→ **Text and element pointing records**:
▼▼▼

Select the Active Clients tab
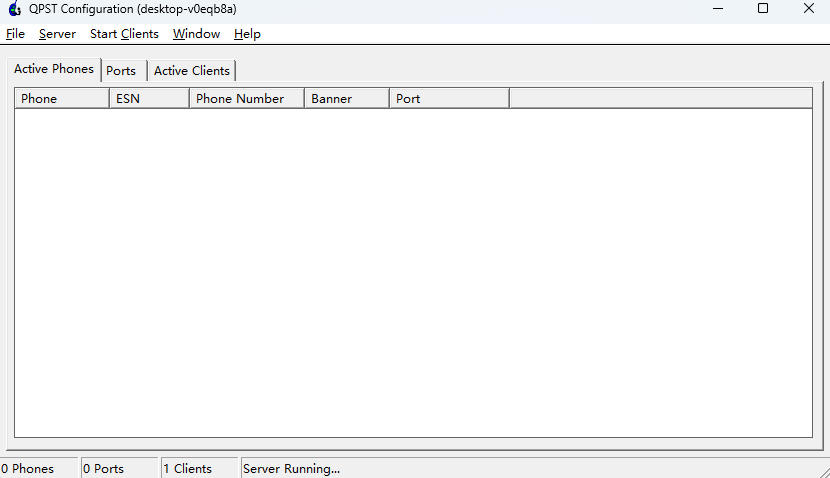Screen dimensions: 830x478 point(191,71)
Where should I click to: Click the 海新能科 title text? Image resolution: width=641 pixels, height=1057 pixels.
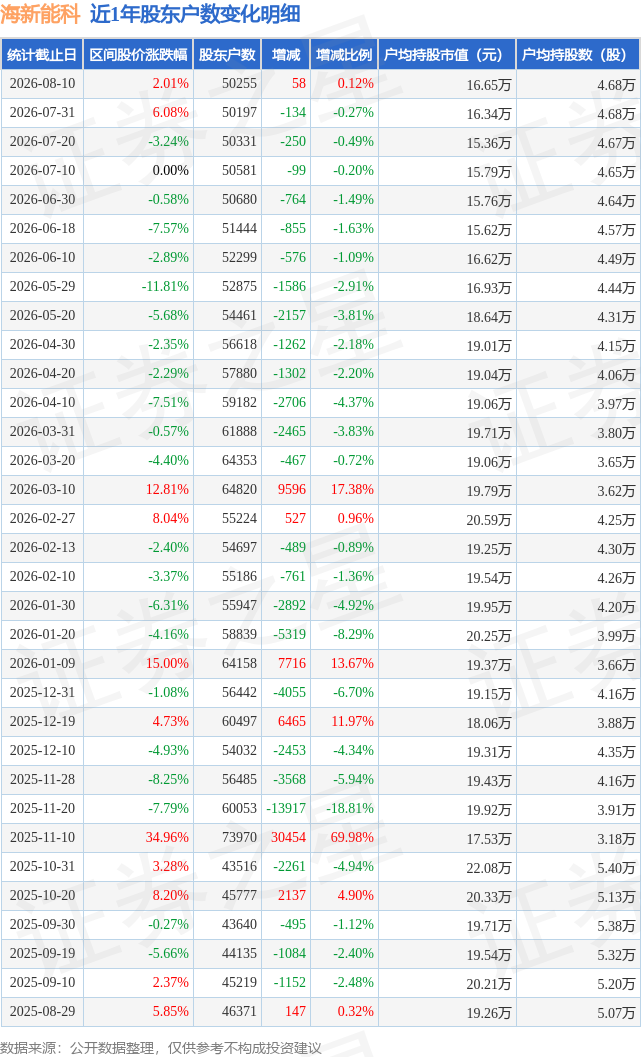point(40,14)
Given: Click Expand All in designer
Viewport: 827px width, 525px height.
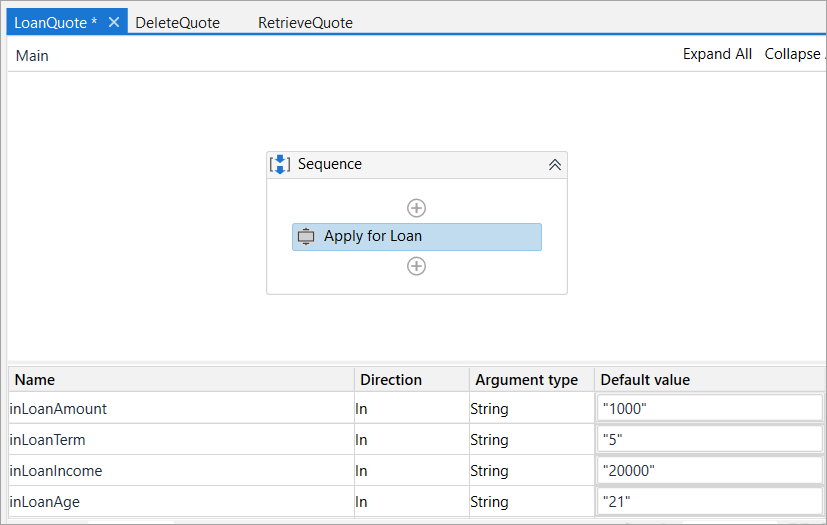Looking at the screenshot, I should 717,54.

▲▲▲

→ **To be done**:
Rewrite all of the records with "Active Clients" replaced by "Inactive Clients", and keep everything else the same. Omit the pictures from your answer.

→ **Problem solution**:
Select the Inactive Clients tab
Screen dimensions: 830x478 point(191,71)
Where should I click to: Click the 海新能科 title text? Image resolution: width=641 pixels, height=1057 pixels.
point(40,14)
Given: Click Expand All in designer
Viewport: 827px width, 525px height.
Looking at the screenshot, I should 717,54.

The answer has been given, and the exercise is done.